I would also use a Select before Rasterize to avoid aggregating variables you don’t care:

geotable |> Select("Code_18") |>
Rasterize(grid, "Code_18" => mode)

We didn’t have a chance to optimize these functions yet. We are almost there in terms of public API, and design.

No, it took ab 30 minutes. A bit slower but still feasable.
I have tried only using the toy CartesianGrid, would it work also when grid is a raster made with a certain {xtop,ytop,xres,yres,crs} ? I mean, would it reproject the geometries on the fly to make the spatial match ?

It would be nice to identify bottlenecks.

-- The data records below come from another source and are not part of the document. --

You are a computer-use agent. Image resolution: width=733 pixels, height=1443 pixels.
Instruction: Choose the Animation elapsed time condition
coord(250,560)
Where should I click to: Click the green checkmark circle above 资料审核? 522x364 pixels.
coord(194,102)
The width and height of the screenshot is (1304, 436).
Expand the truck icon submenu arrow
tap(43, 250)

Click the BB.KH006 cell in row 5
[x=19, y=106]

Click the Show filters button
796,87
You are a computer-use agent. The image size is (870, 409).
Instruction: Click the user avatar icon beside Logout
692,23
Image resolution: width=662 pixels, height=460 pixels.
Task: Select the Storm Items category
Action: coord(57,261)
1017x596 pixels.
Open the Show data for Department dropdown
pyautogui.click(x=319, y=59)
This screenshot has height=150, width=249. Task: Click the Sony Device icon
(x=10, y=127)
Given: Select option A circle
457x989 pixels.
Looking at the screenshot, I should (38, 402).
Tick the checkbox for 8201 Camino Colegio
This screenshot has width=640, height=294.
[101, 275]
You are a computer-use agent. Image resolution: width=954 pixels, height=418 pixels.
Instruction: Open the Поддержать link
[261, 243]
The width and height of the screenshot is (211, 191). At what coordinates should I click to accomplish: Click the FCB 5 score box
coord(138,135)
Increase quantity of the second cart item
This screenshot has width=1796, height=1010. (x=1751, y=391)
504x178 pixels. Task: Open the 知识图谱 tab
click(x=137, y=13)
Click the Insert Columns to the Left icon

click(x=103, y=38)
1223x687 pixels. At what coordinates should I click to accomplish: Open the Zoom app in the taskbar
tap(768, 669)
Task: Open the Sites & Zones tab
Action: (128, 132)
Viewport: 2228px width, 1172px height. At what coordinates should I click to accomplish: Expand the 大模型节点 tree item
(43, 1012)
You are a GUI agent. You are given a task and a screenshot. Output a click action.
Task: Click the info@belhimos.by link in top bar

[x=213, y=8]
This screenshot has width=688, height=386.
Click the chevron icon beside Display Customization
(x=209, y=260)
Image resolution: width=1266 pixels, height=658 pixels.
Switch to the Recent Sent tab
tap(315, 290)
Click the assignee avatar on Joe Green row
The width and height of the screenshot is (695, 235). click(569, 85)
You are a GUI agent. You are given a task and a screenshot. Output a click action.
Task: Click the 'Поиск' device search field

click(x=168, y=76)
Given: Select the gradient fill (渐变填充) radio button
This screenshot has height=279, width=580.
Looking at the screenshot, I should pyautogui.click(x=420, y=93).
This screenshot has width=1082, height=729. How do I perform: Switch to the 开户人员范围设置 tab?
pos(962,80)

We will try to fix all of them after we propagate the new CRS infrastructure throughout the stack. Can you share a MWE reproducing the 30min wait? That would be awesome to speed things up later.

We are working on the new Proj transform, which will take any geotable and convert into another CRS of interest. It should be available soon.

using Pkg

import Downloads, GeoIO, GeoStats

clc_url = "" 
clc2018_path = "clc2018.gpkg",clc2018_path)
table = GeoIO.load(clc2018_path) 
grid = GeoStats.CartesianGrid(100, 100)
table |> GeoStats.Rasterize(grid, "Code_18" => GeoStats.mode)

The bounding box of the polygons is somewhere else:

julia> boundingbox(table.geometry)
├─ min: Point(x: 918863.6500000004 m, y: 916357.4100000001 m)
└─ max: Point(x: 7.316593380000001e6 m, y: 5.440568300000001e6 m)

Notice that the grid starts at origin (0,0) by default:

julia> CartesianGrid(100,100)
100×100 CartesianGrid
├─ minimum: Point(x: 0.0 m, y: 0.0 m)
├─ maximum: Point(x: 100.0 m, y: 100.0 m)
└─ spacing: (1.0 m, 1.0 m)

Please make sure that you defined the correct grid, or simply use the option Rasterize(nx, ny) to discretize the bounding box of the polygons into a grid.